(Stored dataset items)
[Start of section]
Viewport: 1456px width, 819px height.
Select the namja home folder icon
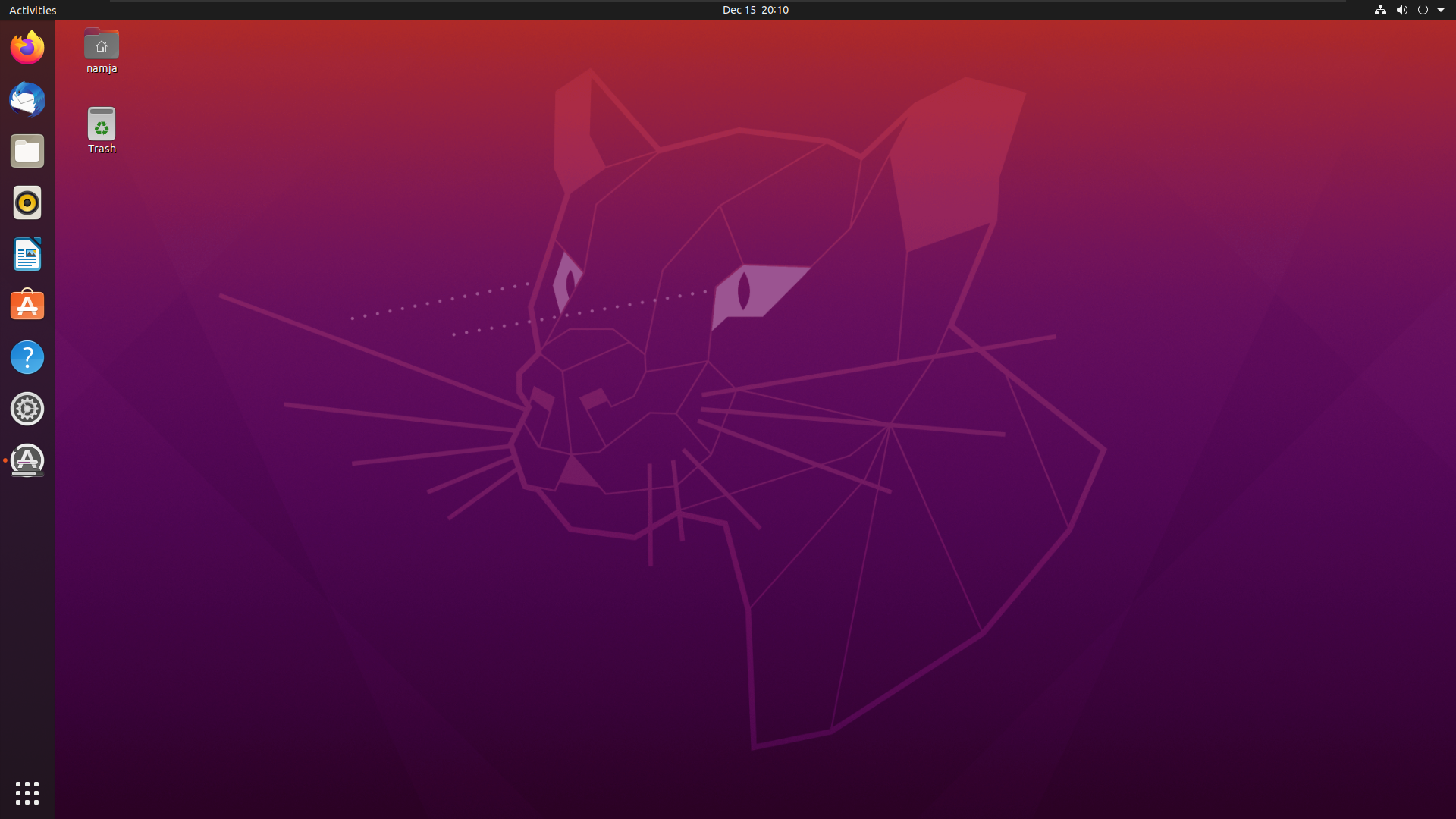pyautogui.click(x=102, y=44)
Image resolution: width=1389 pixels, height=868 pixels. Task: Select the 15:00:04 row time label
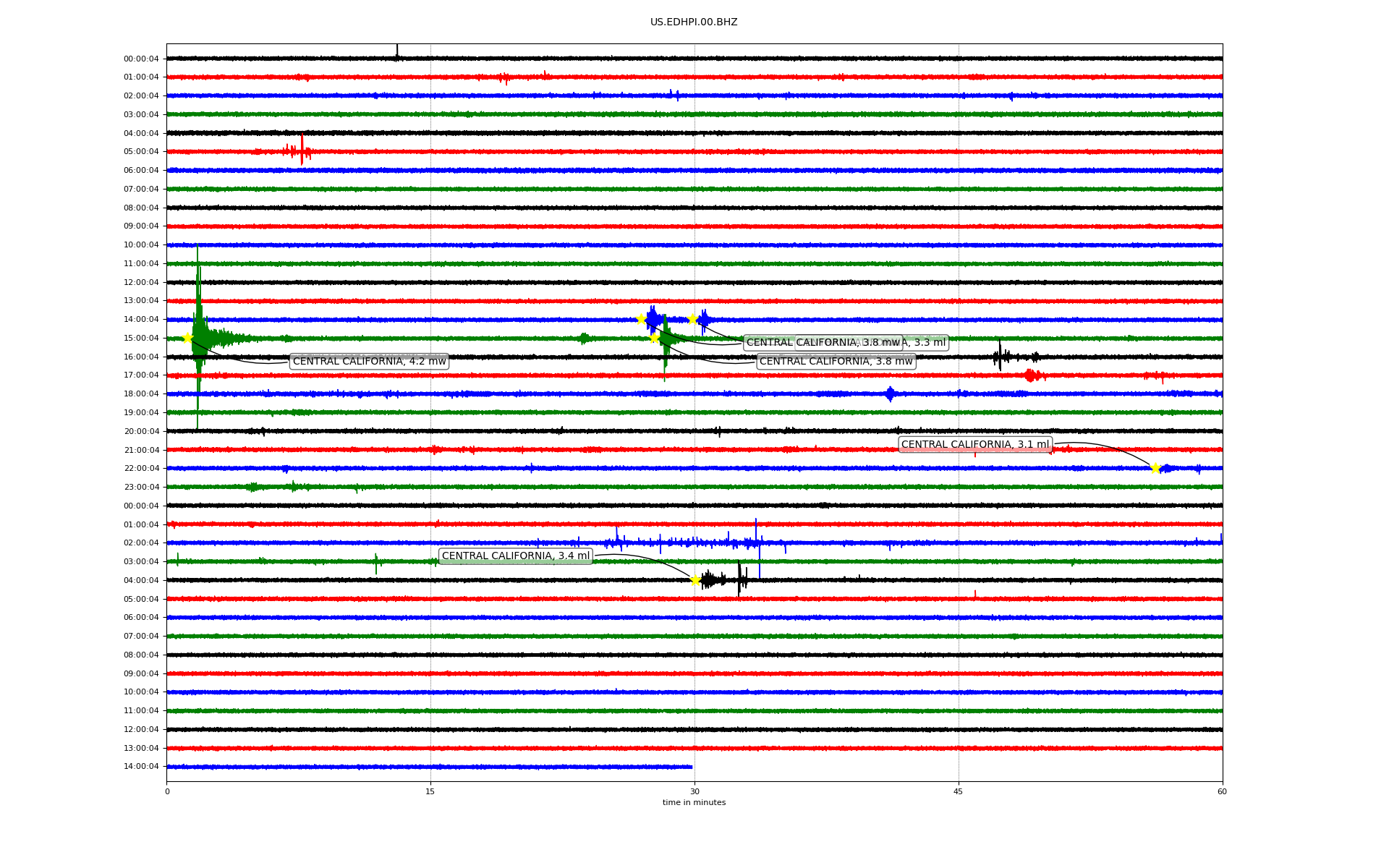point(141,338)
[End of section]
**Brief:** Could you output every record above exactly as it appears, without the pictures?

**Your response:**
Viewport: 1456px width, 819px height.
Select the namja home folder icon
pyautogui.click(x=102, y=44)
Image resolution: width=1389 pixels, height=868 pixels. Task: Select the 15:00:04 row time label
point(141,338)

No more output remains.